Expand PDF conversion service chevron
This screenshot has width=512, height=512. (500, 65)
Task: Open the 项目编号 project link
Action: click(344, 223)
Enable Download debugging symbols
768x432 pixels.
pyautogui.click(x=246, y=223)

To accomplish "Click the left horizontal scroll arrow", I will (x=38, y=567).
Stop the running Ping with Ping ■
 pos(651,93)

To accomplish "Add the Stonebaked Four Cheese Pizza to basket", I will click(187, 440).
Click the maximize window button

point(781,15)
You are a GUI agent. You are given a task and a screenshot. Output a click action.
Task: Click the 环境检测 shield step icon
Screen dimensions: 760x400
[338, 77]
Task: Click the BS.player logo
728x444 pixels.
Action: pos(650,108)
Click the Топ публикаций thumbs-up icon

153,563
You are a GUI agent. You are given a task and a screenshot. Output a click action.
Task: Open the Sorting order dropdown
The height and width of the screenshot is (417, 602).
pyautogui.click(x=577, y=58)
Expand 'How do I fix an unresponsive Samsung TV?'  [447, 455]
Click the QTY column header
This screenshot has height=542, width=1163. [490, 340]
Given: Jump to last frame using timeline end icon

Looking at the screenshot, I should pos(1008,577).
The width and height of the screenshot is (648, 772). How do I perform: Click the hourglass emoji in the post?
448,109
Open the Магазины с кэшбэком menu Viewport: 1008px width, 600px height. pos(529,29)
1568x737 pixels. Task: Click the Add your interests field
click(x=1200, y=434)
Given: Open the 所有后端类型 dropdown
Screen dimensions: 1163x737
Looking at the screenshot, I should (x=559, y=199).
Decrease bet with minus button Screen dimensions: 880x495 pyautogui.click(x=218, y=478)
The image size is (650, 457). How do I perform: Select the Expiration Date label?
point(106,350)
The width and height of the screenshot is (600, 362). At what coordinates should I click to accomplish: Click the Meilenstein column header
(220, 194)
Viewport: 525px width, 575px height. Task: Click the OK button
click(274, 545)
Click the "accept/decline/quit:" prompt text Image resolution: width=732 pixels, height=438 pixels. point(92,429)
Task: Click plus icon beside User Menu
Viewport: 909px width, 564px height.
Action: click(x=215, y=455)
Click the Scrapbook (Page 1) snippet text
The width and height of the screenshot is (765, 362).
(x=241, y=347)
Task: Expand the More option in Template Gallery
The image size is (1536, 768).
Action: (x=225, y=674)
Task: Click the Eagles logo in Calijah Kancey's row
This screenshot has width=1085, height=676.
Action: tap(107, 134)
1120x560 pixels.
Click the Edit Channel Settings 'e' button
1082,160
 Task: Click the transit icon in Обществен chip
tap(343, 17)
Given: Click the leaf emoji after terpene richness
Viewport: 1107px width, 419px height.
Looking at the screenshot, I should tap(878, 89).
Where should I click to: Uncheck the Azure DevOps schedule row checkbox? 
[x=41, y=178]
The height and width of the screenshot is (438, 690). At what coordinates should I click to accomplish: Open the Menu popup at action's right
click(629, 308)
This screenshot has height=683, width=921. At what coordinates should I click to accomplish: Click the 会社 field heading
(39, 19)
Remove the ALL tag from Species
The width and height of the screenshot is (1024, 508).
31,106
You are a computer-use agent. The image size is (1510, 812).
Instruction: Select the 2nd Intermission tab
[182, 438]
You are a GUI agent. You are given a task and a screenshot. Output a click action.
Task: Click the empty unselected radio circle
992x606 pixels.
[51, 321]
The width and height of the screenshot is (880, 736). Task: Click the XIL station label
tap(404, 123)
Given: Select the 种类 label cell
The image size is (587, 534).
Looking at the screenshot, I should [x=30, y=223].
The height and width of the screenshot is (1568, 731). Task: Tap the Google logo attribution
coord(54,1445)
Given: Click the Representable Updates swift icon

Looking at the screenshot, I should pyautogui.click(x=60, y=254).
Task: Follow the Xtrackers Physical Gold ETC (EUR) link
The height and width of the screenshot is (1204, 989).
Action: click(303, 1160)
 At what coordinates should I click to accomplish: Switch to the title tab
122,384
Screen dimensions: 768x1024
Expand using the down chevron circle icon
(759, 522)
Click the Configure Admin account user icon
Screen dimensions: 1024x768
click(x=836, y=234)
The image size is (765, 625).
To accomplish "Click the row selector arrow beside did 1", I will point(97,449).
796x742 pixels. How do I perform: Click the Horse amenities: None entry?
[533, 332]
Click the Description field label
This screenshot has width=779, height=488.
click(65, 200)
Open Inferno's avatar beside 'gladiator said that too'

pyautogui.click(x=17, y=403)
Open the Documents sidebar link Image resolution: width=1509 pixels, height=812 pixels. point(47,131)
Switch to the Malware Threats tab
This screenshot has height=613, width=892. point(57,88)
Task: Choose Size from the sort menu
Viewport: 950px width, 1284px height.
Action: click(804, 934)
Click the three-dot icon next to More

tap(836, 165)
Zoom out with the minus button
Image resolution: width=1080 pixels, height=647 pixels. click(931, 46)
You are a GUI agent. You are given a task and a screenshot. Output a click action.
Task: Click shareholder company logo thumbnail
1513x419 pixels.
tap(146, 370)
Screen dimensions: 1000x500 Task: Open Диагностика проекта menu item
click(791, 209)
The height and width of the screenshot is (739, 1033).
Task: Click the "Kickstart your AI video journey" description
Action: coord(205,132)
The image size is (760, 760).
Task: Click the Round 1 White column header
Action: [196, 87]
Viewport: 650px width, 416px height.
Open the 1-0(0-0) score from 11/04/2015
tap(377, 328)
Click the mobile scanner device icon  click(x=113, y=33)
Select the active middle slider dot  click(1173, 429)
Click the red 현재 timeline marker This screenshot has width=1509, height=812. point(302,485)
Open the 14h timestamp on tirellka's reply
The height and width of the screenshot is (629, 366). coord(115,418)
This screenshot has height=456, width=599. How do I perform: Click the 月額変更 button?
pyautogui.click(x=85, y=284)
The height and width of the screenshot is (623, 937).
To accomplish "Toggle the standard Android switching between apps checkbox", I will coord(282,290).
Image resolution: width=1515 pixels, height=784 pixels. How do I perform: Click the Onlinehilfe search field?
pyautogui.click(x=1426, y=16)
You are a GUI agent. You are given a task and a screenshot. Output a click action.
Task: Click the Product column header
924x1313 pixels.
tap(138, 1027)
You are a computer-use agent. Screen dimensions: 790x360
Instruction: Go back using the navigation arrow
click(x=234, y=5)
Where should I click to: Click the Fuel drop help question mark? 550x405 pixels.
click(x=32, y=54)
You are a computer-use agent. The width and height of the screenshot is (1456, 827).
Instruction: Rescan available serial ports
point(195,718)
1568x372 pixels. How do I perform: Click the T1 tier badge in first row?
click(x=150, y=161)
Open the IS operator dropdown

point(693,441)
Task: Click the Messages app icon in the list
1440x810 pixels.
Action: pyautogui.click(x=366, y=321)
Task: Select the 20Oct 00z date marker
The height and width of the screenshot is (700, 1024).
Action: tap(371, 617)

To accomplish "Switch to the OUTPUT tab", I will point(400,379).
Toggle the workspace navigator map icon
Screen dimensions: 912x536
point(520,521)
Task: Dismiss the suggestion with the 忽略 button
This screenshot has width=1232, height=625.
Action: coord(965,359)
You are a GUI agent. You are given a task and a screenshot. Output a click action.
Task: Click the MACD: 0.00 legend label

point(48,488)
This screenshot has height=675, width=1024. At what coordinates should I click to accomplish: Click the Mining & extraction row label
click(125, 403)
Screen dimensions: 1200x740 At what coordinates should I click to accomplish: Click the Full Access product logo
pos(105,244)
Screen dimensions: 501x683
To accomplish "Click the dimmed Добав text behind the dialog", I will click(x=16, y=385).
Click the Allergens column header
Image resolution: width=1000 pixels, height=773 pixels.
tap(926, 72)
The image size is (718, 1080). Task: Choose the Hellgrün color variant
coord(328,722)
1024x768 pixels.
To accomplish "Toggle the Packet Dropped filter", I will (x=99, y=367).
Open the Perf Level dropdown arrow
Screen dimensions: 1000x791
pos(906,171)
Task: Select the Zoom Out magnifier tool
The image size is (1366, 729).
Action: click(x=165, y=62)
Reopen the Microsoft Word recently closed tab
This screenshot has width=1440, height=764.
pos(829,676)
^^^^^^^^
• What you are asked to do
Using the listing above, print the line containing "Task: Select the Zoom Out magnifier tool" and every line after it exactly, up to and including the last.

• Final answer
Task: Select the Zoom Out magnifier tool
The image size is (1366, 729).
Action: click(x=165, y=62)
Reopen the Microsoft Word recently closed tab
This screenshot has width=1440, height=764.
pos(829,676)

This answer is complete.